[Opening Source data section]

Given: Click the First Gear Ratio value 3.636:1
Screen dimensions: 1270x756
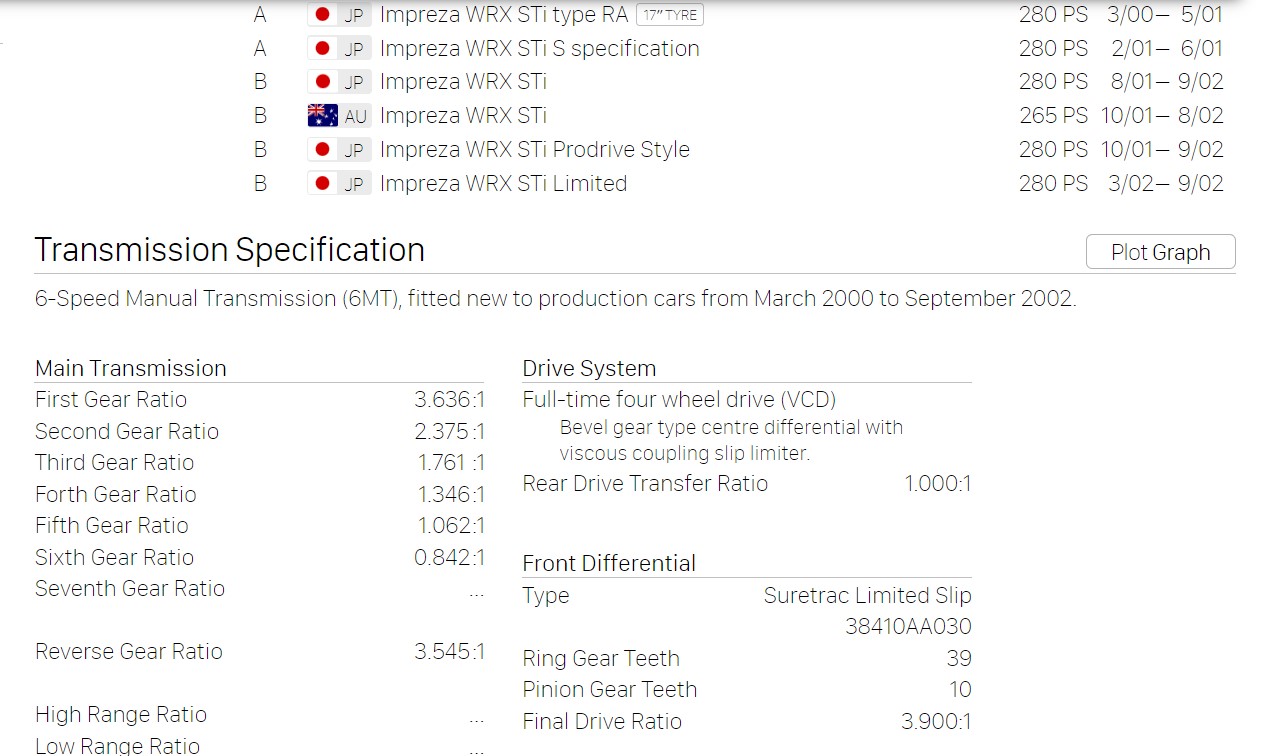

[Closing Source data section]
[Opening Source data section]

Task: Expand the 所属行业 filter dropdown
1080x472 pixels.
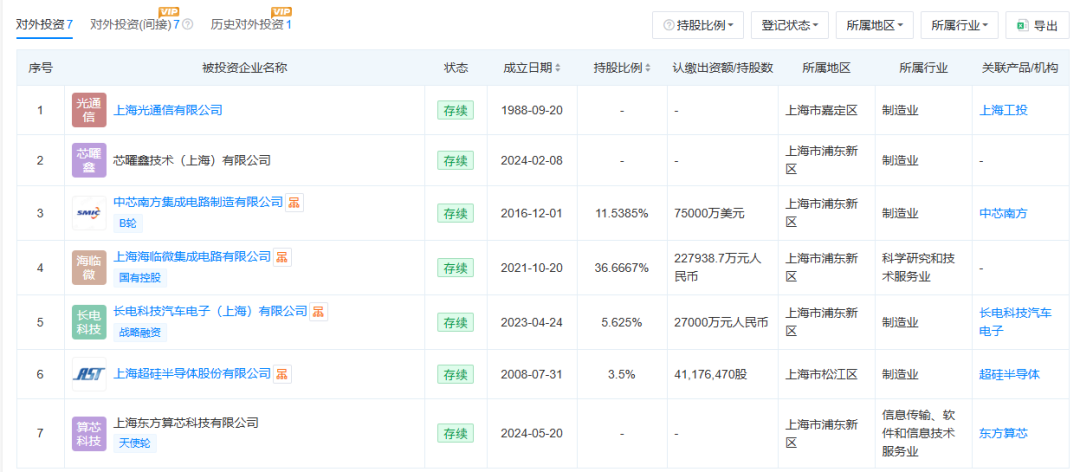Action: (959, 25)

[Closing Source data section]
[Opening Source data section]

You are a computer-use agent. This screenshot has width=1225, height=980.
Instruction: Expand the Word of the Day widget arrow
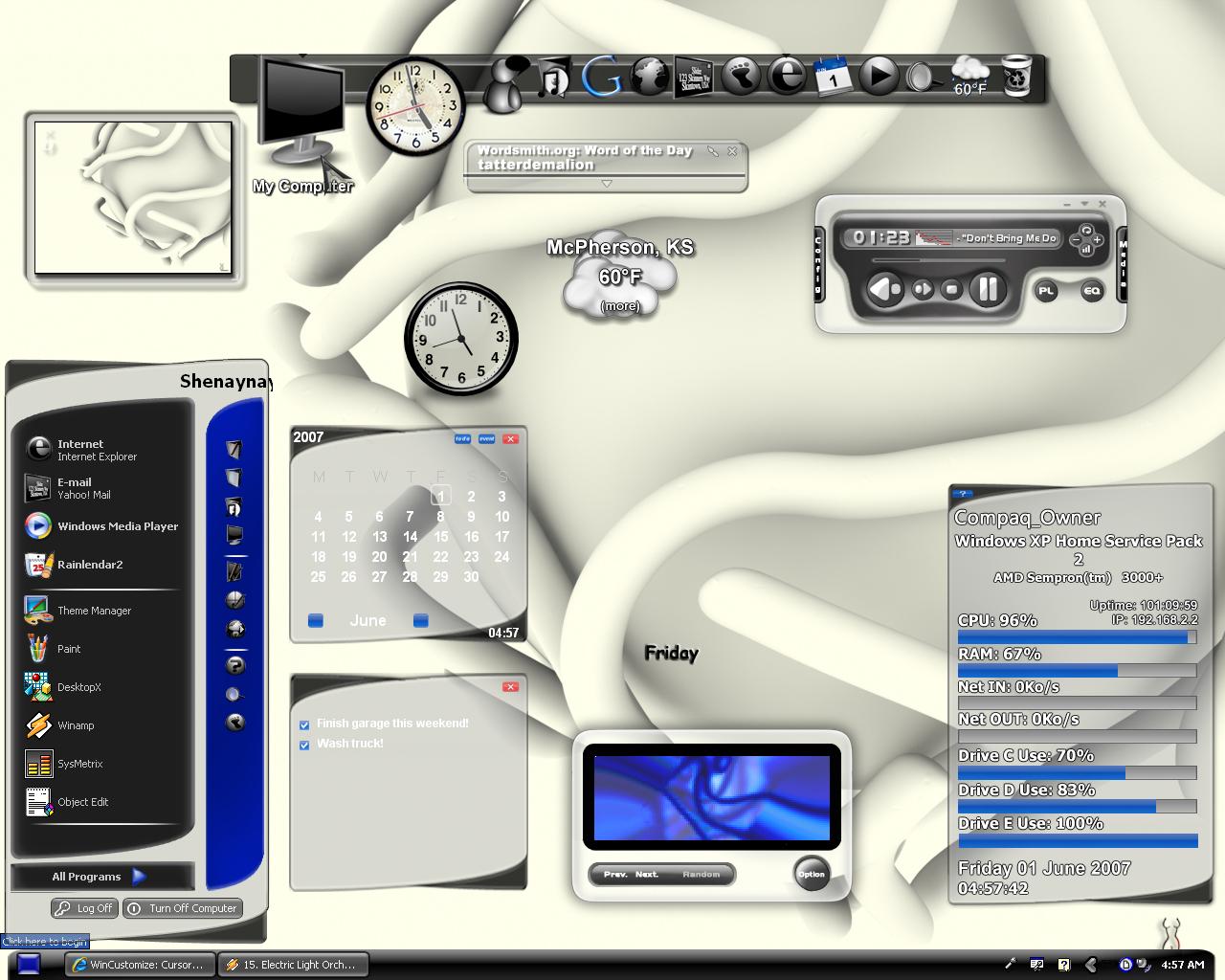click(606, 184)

[Closing Source data section]

Assignment.
From the records above, reproduce exactly the lines from the one with "Given: Click the" to the one with "Screen dimensions: 1270x756", both included, and no others.

Exercise output.
Given: Click the First Gear Ratio value 3.636:1
Screen dimensions: 1270x756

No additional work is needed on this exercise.